- _ВЫБРАННЫЙ ФРАГМЕНТ_:
□ □ □ □
Советско-американское соперничество осуществлялось при этом в уникальных условиях. У обеих сторон отсутствовали технические средства для ведения прямой тотальной войны друг с другом. Ни СССР, ни США не обладали технической способностью перебросить крупную армию в другое полушарие Земли и поддерживать там проведение военных операций. Обмен стратегическими ядерными ударами сам по себе не давал ни одной из сторон гарантии политической победы. Для нее необходима оккупация территории противника и установление на его территории необходимого политического режима, а этого как раз не давали ядерные удары по ключевым городам или военным объектам. Даже они не позволяли бы перебросить в другое полушарие Земли армию, необходимую для разгрома и оккупации СССР или США. Альтернативой могла стать только серия региональных, войн за принуждение противника к локальному компромиссу. Что, собственно, обе сверхдержавы и делали в период после Карибского кризиса 1962 г.
□ □ □ □
- _ВАШЕ ЗАДАНИЕ_:
Напишите продолжение фрагмента о советско-американском соперничестве, начав сразу после его последнего предложения. Листинг ниже является самостоятельным материалом и с фрагментом не связан.

- _СОСТАВ ЛИСТИНГА_:
□ □ □ □
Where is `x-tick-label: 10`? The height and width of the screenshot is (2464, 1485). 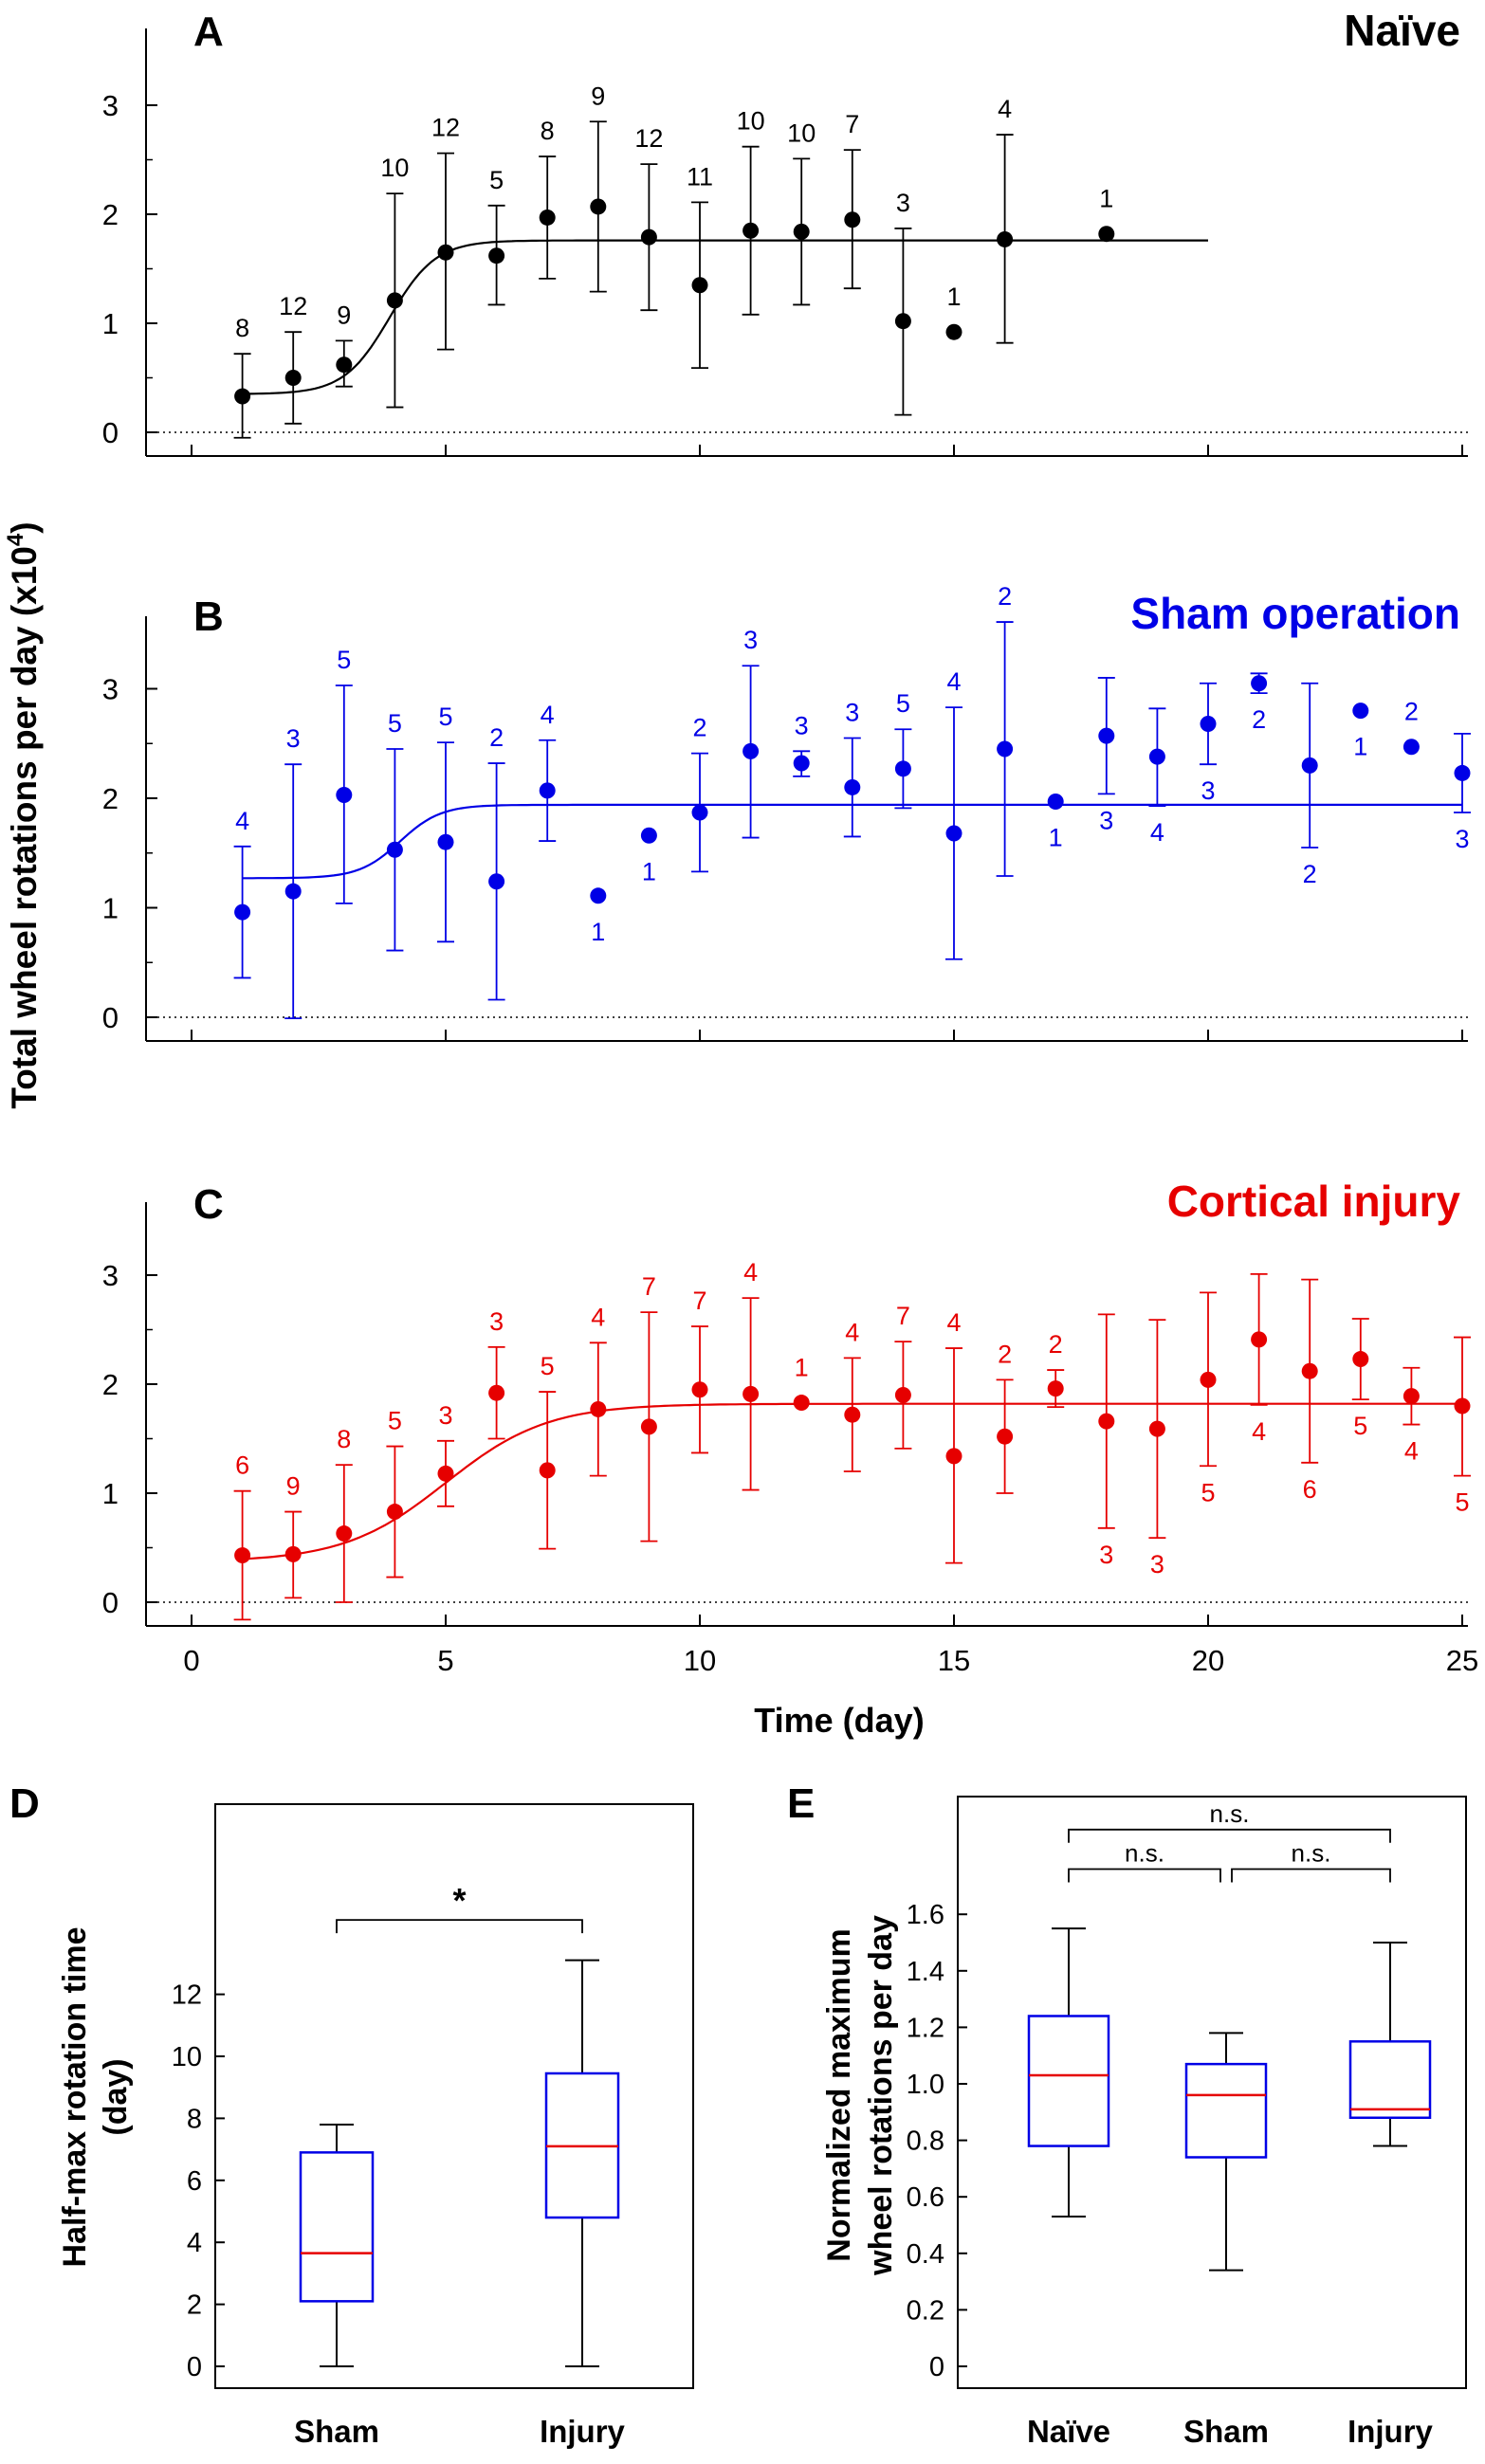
□ □ □ □
- _ПИСЬМЕННЫЙ ОТВЕТ_:
Отсюда сложился и характерный для современного мира подход к восприятию ядерного оружия. Строго говоря, оно до сих пор не состоялось как оружие: мы не видели его применение как боевого оружия и, соответственно, не можем оценить результаты его применения. Хиросима и Нагасаки в 1945 г. были скорее политической демонстрацией, чем отработкой военных возможностей. На декларативном уровне понимание ЯО пока не вышло за рамки концепции «воздушной мощи» начала 1920-х гг.: как «очень мощных авиабомб», призванных гарантированно разрушить стратегический потенциал противника. Вся логика «ядерного сдерживания» основана на теории, что в случае войны ядерные державы будут применять ЯО «все и сразу» — по аналогии с концепцией стратегических бомбардировок времен Второй мировой войны.

Ялтинско-Потсдамский порядок при этом не был монолитным. После 1945 г. он прошел через две трансформации. В середине 1950-х гг. произошел распад Британской и Французской империй, который понизил статус Британии и Франции до уровня региональных держав (хотя и с сохранившимися внешними атрибутами великих держав). Второй произошел в начале 1990-х гг. после распада «социалистического содружества» и СССР при одновременном сохранении у России советского силового потенциала. По логике четверть века спустя порядок должен подойти к своей новой трансформации. Вполне возможно, что ее следует ожидать в 2020-х гг.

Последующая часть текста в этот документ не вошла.